In [84]:
# Importing libraries
import os
import music21 as m21

In [85]:
# Loadind the data from application yaml
import yaml

with open("../config/application.yaml", "r") as file:
    config = yaml.safe_load(file)
    
dataset_path = config['dataset_path']
acceptable_durations = config['acceptable_durations']
save_path = config['save_path']

In [86]:
# defining a funtion to load all the files of the data set
songs = []

def load_songs_kern_dataset(dataset_path):
    for path, subdirs, files in os.walk(dataset_path):
        
        # we need to filter out the ".krn" files from the dataset
        for file in files:
            if file.endswith('.krn'):
                song = m21.converter.parse(os.path.join(path, file))
                songs.append(song)
    return songs

In [87]:
# Function to transpose a song to another scale
def transpose(song): 
    # get key from the song
    parts = song.getElementsByClass(m21.stream.Part)
    measure_part0 = parts[0].getElementsByClass(m21.stream.Measure)
    key = measure_part0[0][4]
    
    # if key not present then estimate the key using music21
    if not isinstance(key, m21.key.Key):
        key = song.analyze('key')
        
    # get the interval for transposition (example: BMaj to CMaj)
    if key.mode == 'major':
        interval = m21.interval.Interval(key.tonic, m21.pitch.Pitch('C'))
    elif key.mode == 'minor':
        interval = m21.interval.Interval(key.tonic, m21.pitch.Pitch('A'))
        
    # transpose the song
    transposed_song = song.transpose(interval)
    
    return transposed_song  

Here we will encode the song into code-understandable form.
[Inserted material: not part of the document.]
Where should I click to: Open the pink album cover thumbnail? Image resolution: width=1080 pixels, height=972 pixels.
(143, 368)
We will encode the pitch by numbers and duration by '_'. The encode_song function will convert the song to its encoded form. 
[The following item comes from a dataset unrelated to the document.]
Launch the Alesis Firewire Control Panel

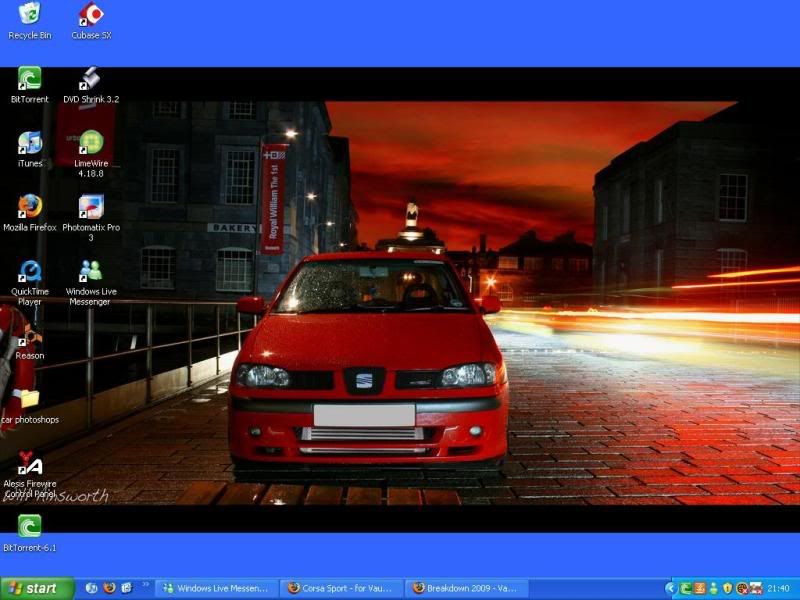coord(30,464)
For example, if pitch is 60 and duration is 1.0 then this note will be encoded as:
[60, "\_", "\_", "\_"]

In [88]:
# Function to encode pitch and duration of song to machine-readable format
def encode_song(song, time_step=0.25):
    encoded_song = []
    for event in song.flat.notesAndRests:
        if isinstance(event, m21.note.Note):
            symbol = event.pitch.midi
        elif isinstance(event, m21.note.Rest):
            symbol = 'r'
            
        # convert the notes and rests into time series notation
        steps = int(event.duration.quarterLength/time_step)
        for step in range(steps):
            if step == 0:
                encoded_song.append(symbol)
            else:
                encoded_song.append('_')
                
    # Calculate the duration of the song
    encoded_song = " ".join(map(str, encoded_song))
    
    return encoded_song

In [89]:

# function to preproces the songs dataset and prepare the data for our model

def preprocess_songs(dataset_path):
    # Load the songs from the dataset
    print("Loading songs from dataset...")
    songs = load_songs_kern_dataset(dataset_path)
    print(f"Loaded {len(songs)} songs from the dataset.")
    
    # Filter songs based on acceptable durations
    print("Filtering songs based on acceptable durations...")
    for i, song in enumerate(songs):
        if not has_acceptable_duration(song, acceptable_durations):
            continue
    
        # Transpose song to C major or A minor
        song = transpose(song)
        
        # Encode songs with music time series representation
        encoded_song = encode_song(song)   
        
        # Save the encoded song to a file in save path
        saved_path = os.path.join(save_path,  f"song_{i}.txt")
        with open(saved_path, 'w') as fp:
            fp.write(encoded_song)

In [90]:
# Function to check whether a song has acceptable duration
def has_acceptable_duration(song, acceptable_durations):
    for note in song.flat.notesAndRests:
        if note.duration.quarterLength not in acceptable_durations:
            return False
    return True

In [91]:
if __name__ == "__main__":
    preprocess_songs(dataset_path)

Loading songs from dataset...
Loaded 12 songs from the dataset.
Filtering songs based on acceptable durations...